There are four types of modular systems.
· Systems that have a preplanned configuration
· Systems that can be upgraded during a stop of the system
· Systems that can be upgraded during runtime
· Systems that can be upgraded during a stop of the system and during runtime
‘Upgrading’ means adding new modules, or it means replacing existing modules with newer versions or with modules from a derived class. A preplanned configuration is not a fixed configuration. The configuration can change dynamically according to a plan.
The system may make use of an existing infrastructure that supports modules. However, it is also possible that during system configuration a tailored infrastructure is added to the set of selected and planned modules. The infrastructure can also be constructed from modules.
Specifying a modular system means specifying the modules that will be used in its preplanned configuration and specifying space for modules that may be used in a later phase. It also means specifying the connection scheme at the first realization and the schedule of the tasks that the system must accomplish. Each task schedule is accompanied by a required connection scheme. Apart from this initial change of connections, the tasks may alter the original connections. Altering the connections is often accompanied by the generation or the deletion of a dynamic instance of a module. The infrastructure takes care of the necessary corrections.
After the first realization of the system, it is possible that new packages are loaded into the system. This can be done statically during a stop of the system or dynamically during runtime. In both cases, the system must contain a package loader.
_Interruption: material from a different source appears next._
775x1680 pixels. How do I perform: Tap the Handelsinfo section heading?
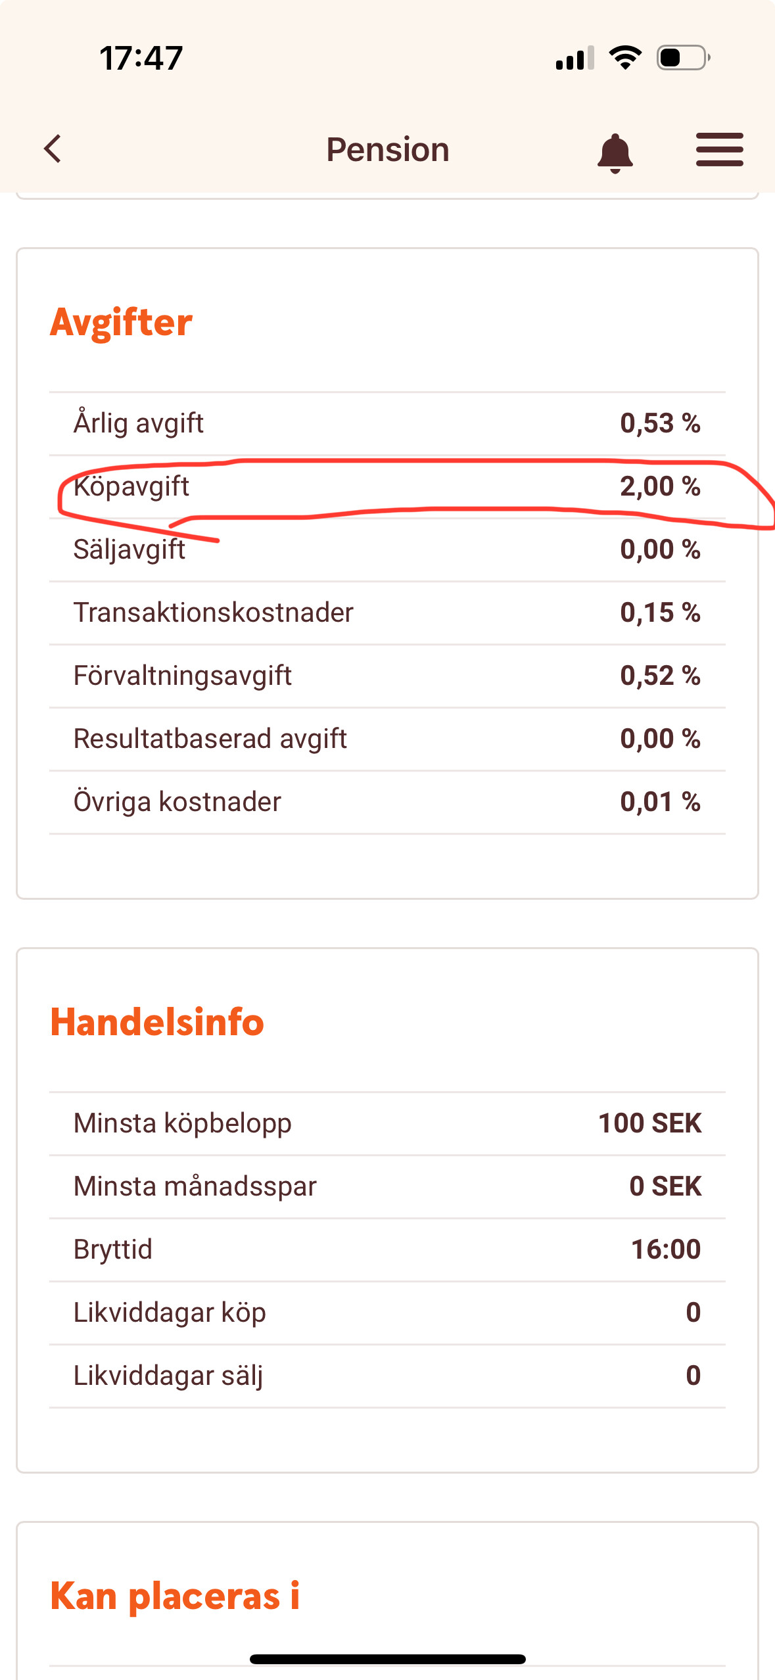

Designing modular systems starts with a specification of the requirements and the tasks that the system must fulfill. Then the market is searched for packages that contain modules, which can do at least a part of these tasks within the requirements that are set. If such a package cannot be found, then the architect may look for component suppliers that deliver packages that are constituted of separately published module classes. Module classes that are still missing must be designed and built locally. The architect orders a package with the wanted module classes that are available externally. He does this by first specifying the package. This might already enable him to create a prototype system. When the prototype proves useful, the system architect may order the binary format of the package. If module classes that are designed and built locally are fit for reuse, then they may be optimized for that purpose. This means, for example, that the new module should use popular interfaces and well-known types. In this way, a system integrator may become a component supplier or he may delegate this act to another institution.
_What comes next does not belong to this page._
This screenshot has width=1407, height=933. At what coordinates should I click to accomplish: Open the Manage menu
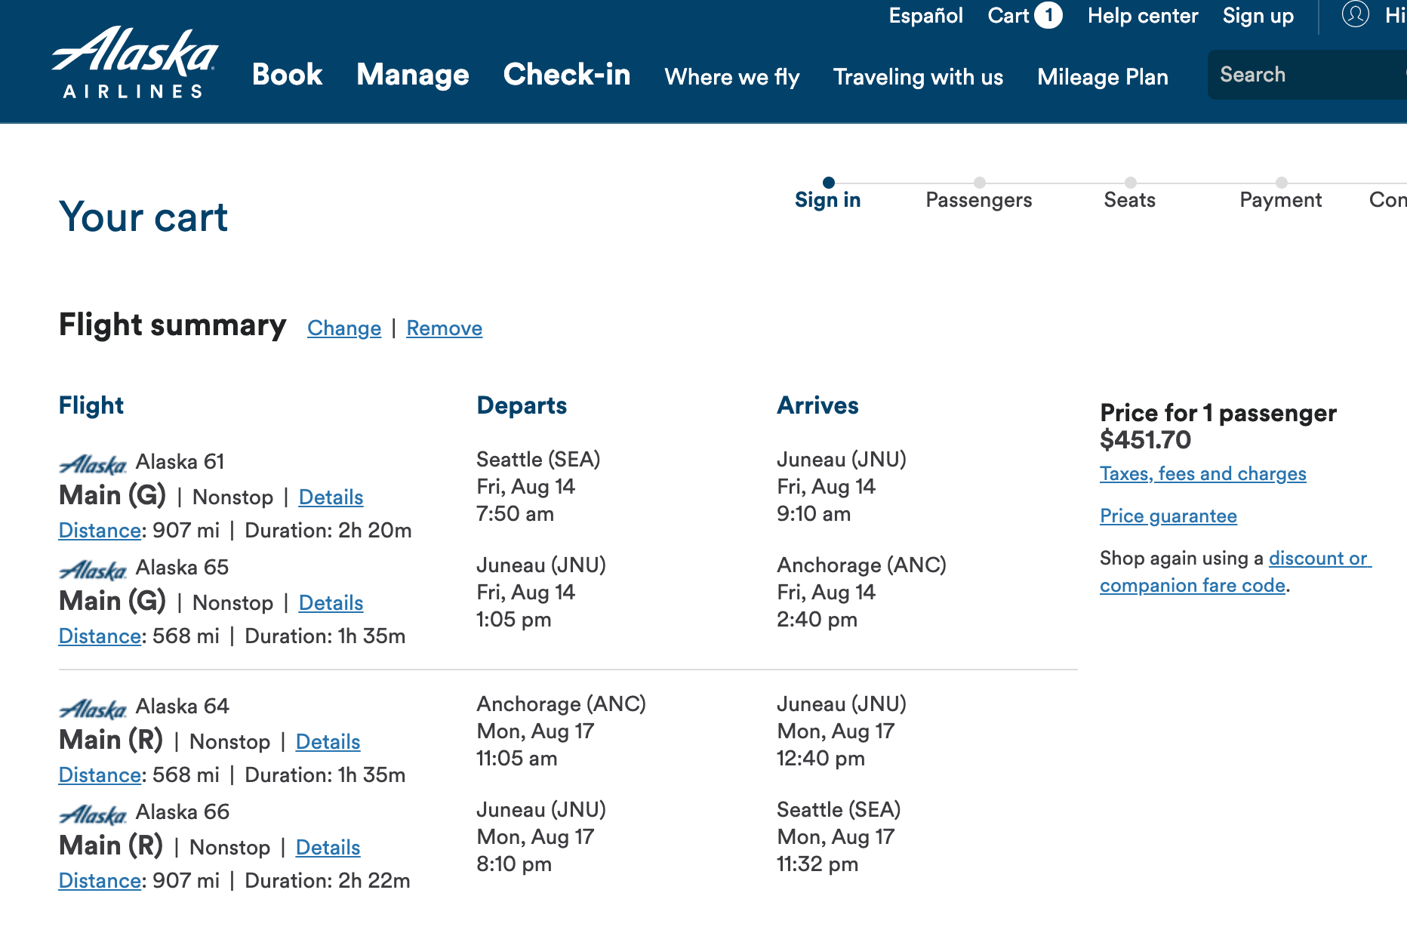[x=413, y=75]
A system configuration tool is capable of generating skeletons of modules from the information found in the public part of the module. This means that the configuration tool can construct testable prototypes from published specifications and local designs. As soon as the public part of the locally designed modules is specified, it will be possible to check the static configuration of the whole system. By gradually replacing the skeleton modules with active modules, a stepwise build of the target system can be achieved.